Problem
Change "Image resolution" to "Screen resolution" in the rows from the line containing "Image resolution: width=1891" up to and including the line containing "center [230, 819].", leaving everything else unchanged, and reproduce only those lines without the pictures.

Data under study
┏━━

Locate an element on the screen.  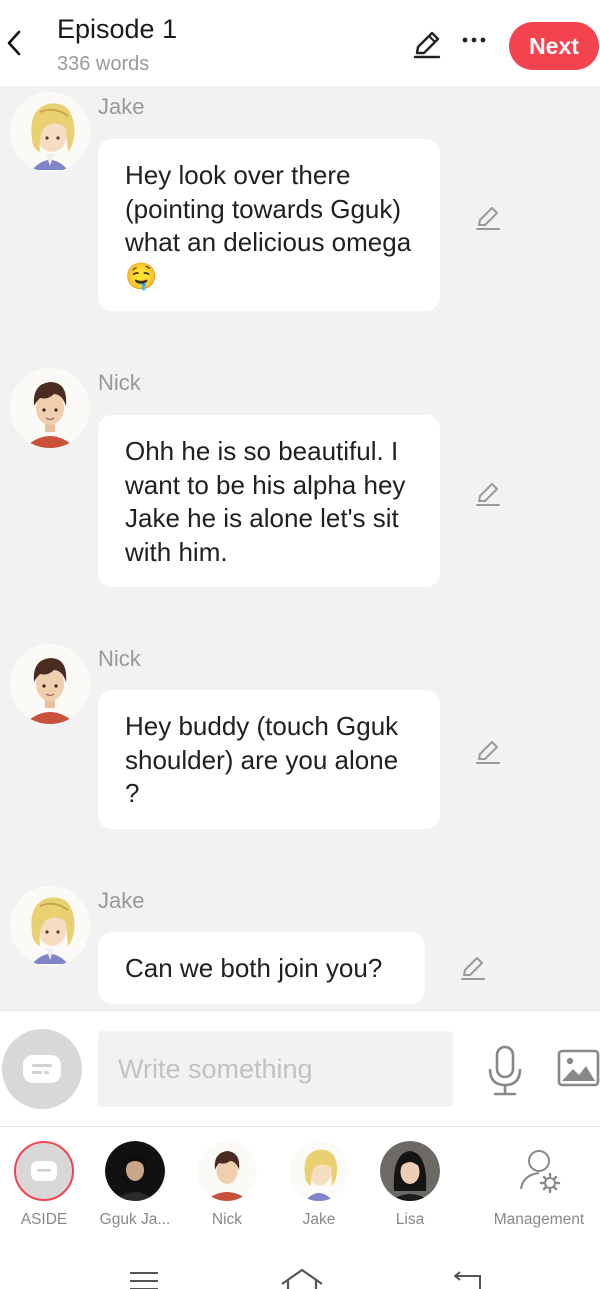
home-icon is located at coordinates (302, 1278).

┗━━
┏━━

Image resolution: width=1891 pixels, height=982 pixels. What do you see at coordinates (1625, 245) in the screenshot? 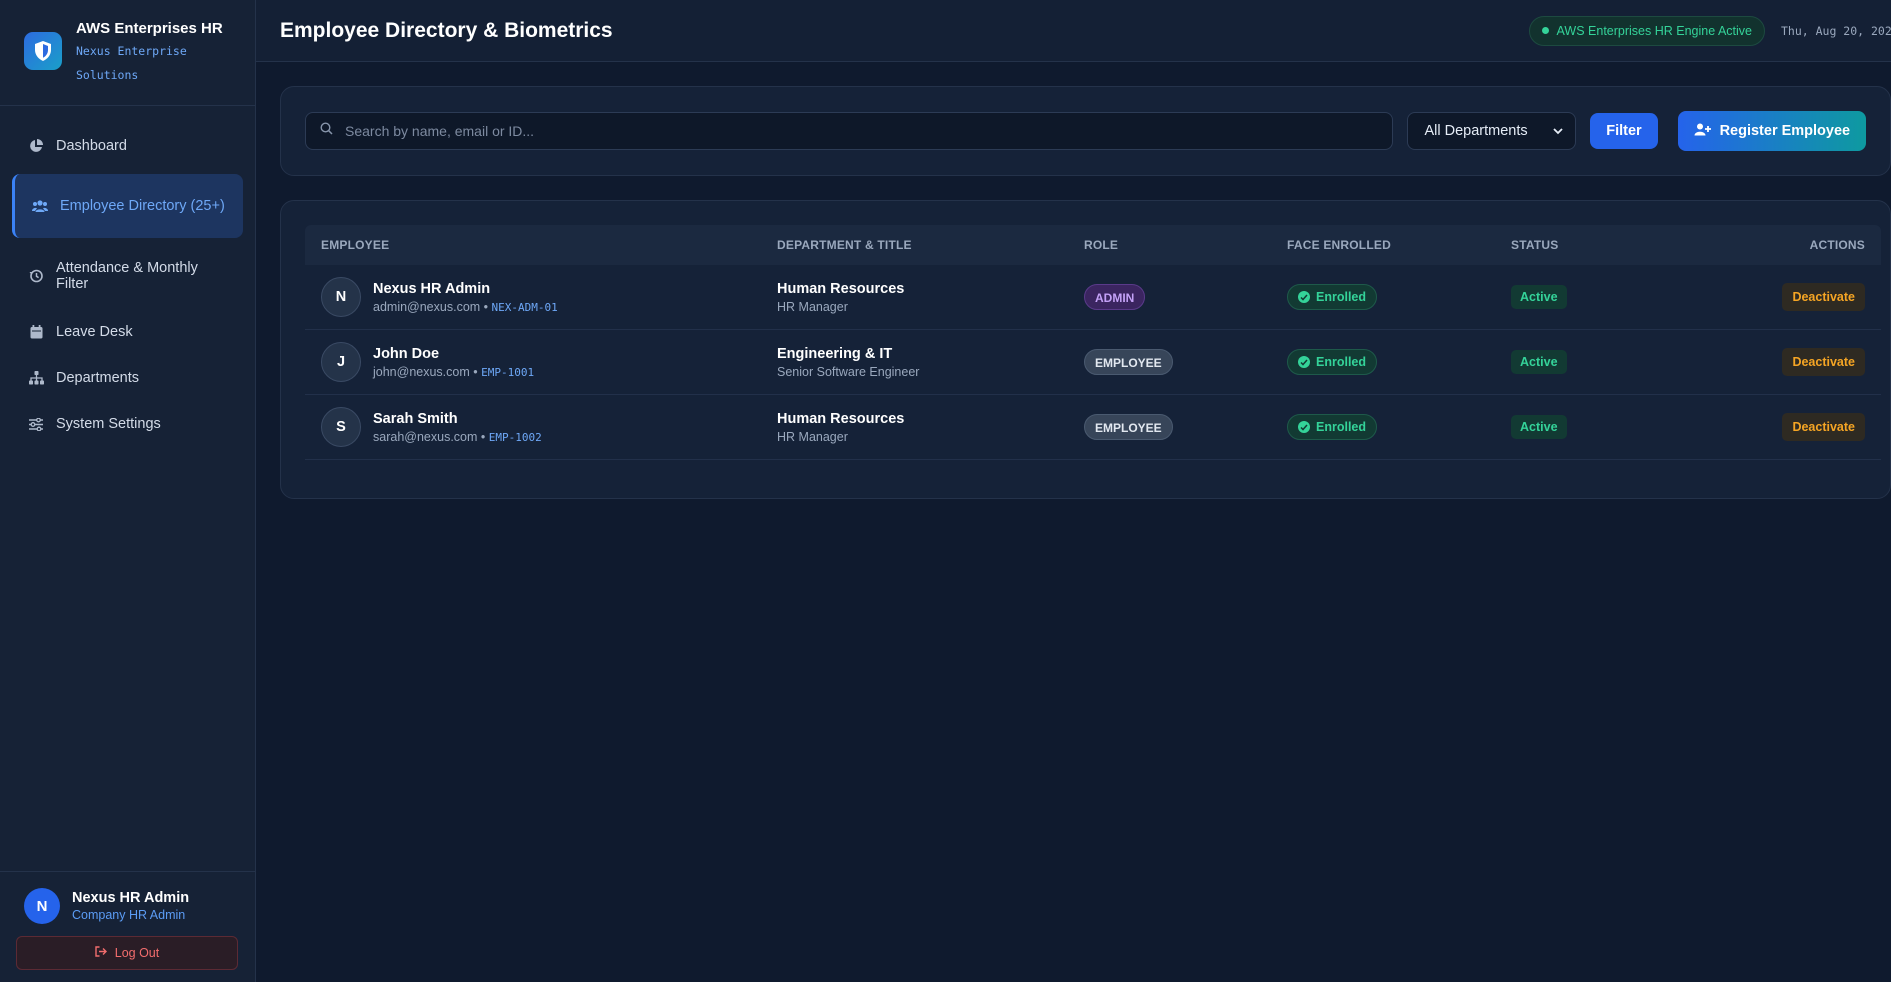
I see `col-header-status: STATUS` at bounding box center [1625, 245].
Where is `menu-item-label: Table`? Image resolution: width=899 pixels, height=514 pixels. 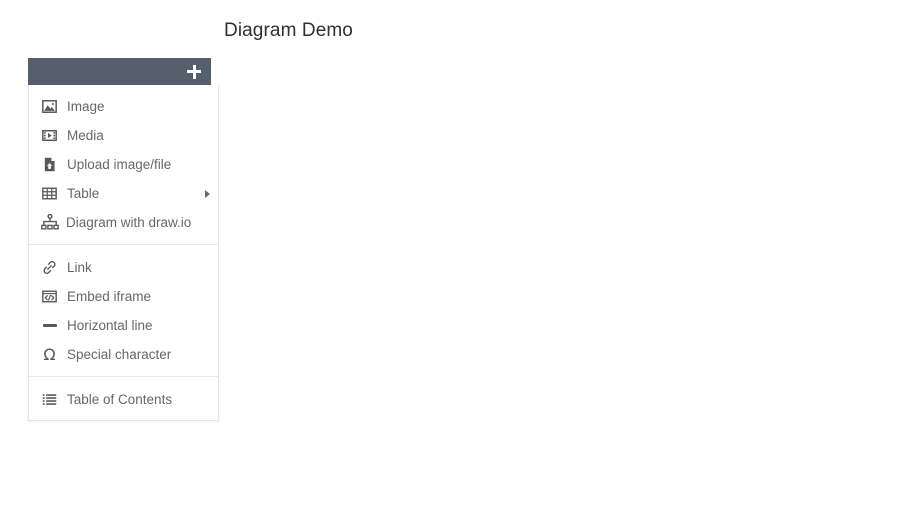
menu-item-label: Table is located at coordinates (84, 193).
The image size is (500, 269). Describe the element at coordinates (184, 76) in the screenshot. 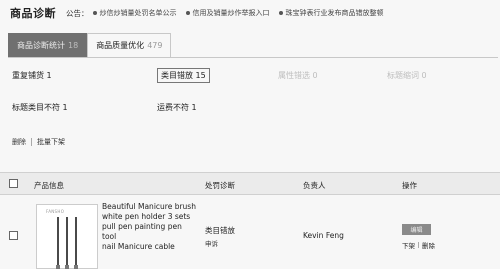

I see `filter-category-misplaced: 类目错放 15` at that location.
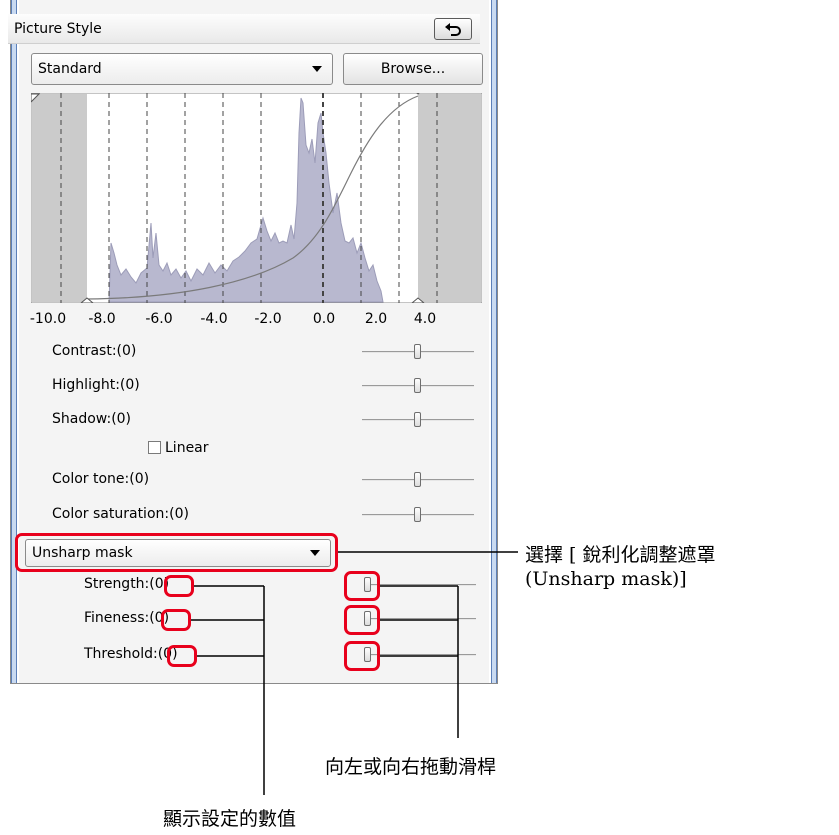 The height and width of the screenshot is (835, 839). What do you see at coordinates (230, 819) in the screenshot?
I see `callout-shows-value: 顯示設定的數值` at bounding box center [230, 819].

┗━━

Solution to this task
Screen resolution: width=1891 pixels, height=982 pixels. What do you see at coordinates (1625, 245) in the screenshot? 
I see `col-header-status: STATUS` at bounding box center [1625, 245].
Where is `menu-item-label: Table`? Screen resolution: width=899 pixels, height=514 pixels. 
menu-item-label: Table is located at coordinates (84, 193).
The image size is (500, 269). Describe the element at coordinates (184, 76) in the screenshot. 

I see `filter-category-misplaced: 类目错放 15` at that location.
 The height and width of the screenshot is (835, 839). What do you see at coordinates (230, 819) in the screenshot?
I see `callout-shows-value: 顯示設定的數值` at bounding box center [230, 819].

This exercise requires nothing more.